Abstract
The chapter addresses the issue of capital accumulation in the Hindu Undivided Family (HUF) and the business groups in India since independence. The organization of the ‘business house’ found legal sanction through multiple legislations spanning corporate and tax laws and forms the object of studies in ‘corporate governance’. The chapter argues that, it is the dual existence of the HUF as both a family and a firm that makes it distinct from all other institutional categories. It discusses the channels through which family control over the organizational structure of business groups and the ownership of wealth by the family generated through these structures are maintained. The interlocking of the caste Hindu patriarchal family with corporate governance institutions is formally embedded in law in India. It is the materiality of capital that forges the social entity of the family owned business group. This materiality is formally legally embedded in the seamless interlock of the firm and the family where the firm becomes the family in the case of the HUF. This spans state codification of Hindu family law, corporate governance laws and taxation laws. The chapter further argues that, it is capital in its material social role in the circuit of financial and capital flows, which drives the network of institutions that constitutes the ‘family owned business group’ in India legally. This is formally undergirded by caste, patriarchy and religion. Moreover, it shows that, this unique legal family/firm interlock is not available to Muslims, Christians, Parsis or Jews and hence constitutes a perverse legal privilege to the Hindu family.
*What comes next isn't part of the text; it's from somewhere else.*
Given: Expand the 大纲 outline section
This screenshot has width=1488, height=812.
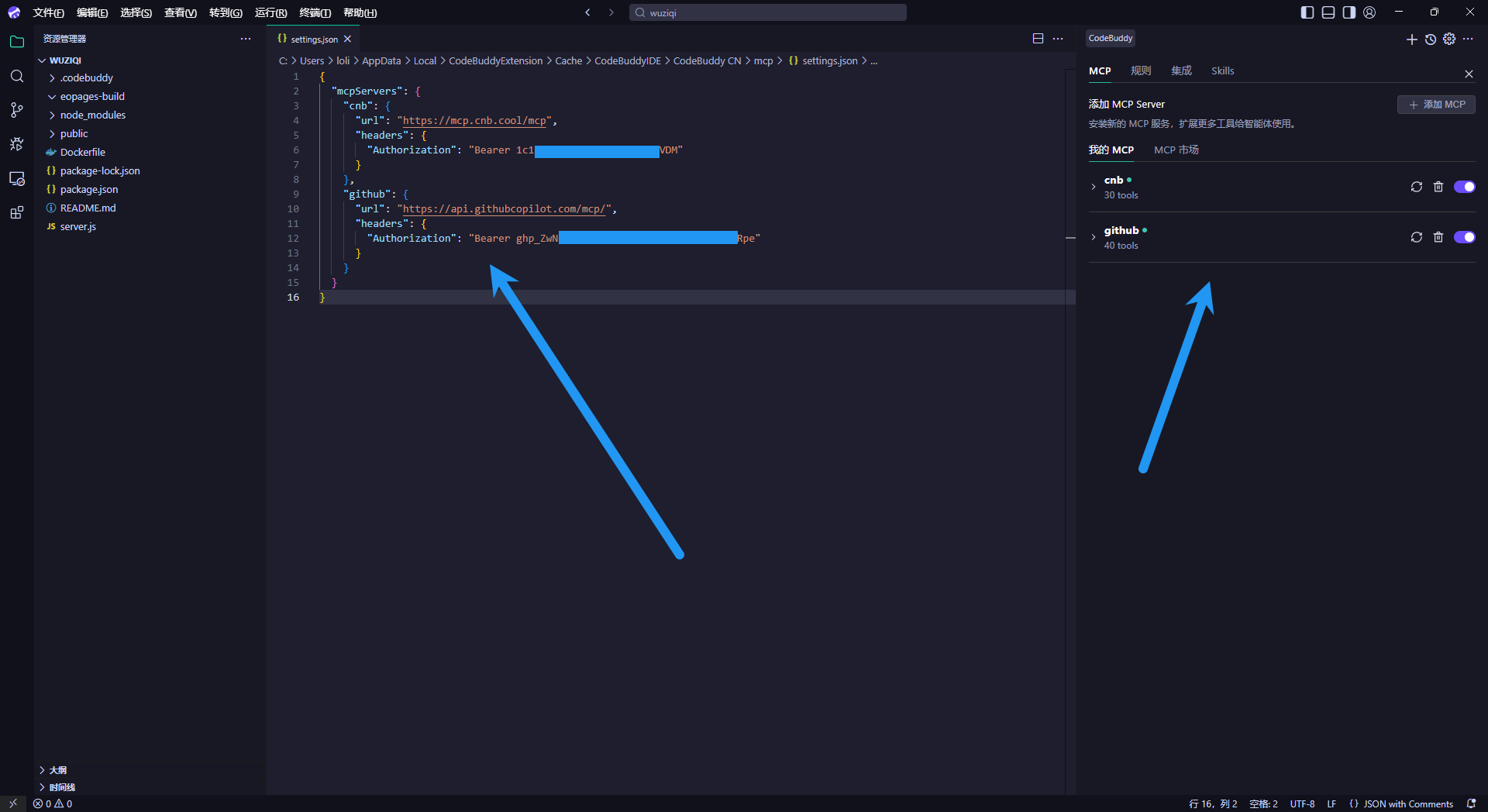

This chapter is an extended and updated version of the publication of our paper Das Gupta and Gupta (2017) The Hindu Undivided Family in Independent India's Corporate Governance and Tax Regime, SAMAJ 15. This earlier publication from 2017 is under a creative commons license. This chapter presents case studies in Sections 2.2 and 2.3 which are different from the ones in the 2017 article. The macro-level tax data analysed in Section 2.3 is updated till 2018 in this chapter. In the 2017 article, the data was upto 2012-13 in some cases and 2014-15 in other cases. However, the premise and the main arguments have significant overlap in both the publications. I am grateful to Mohit Gupta for his help with the tax data updation for this chapter.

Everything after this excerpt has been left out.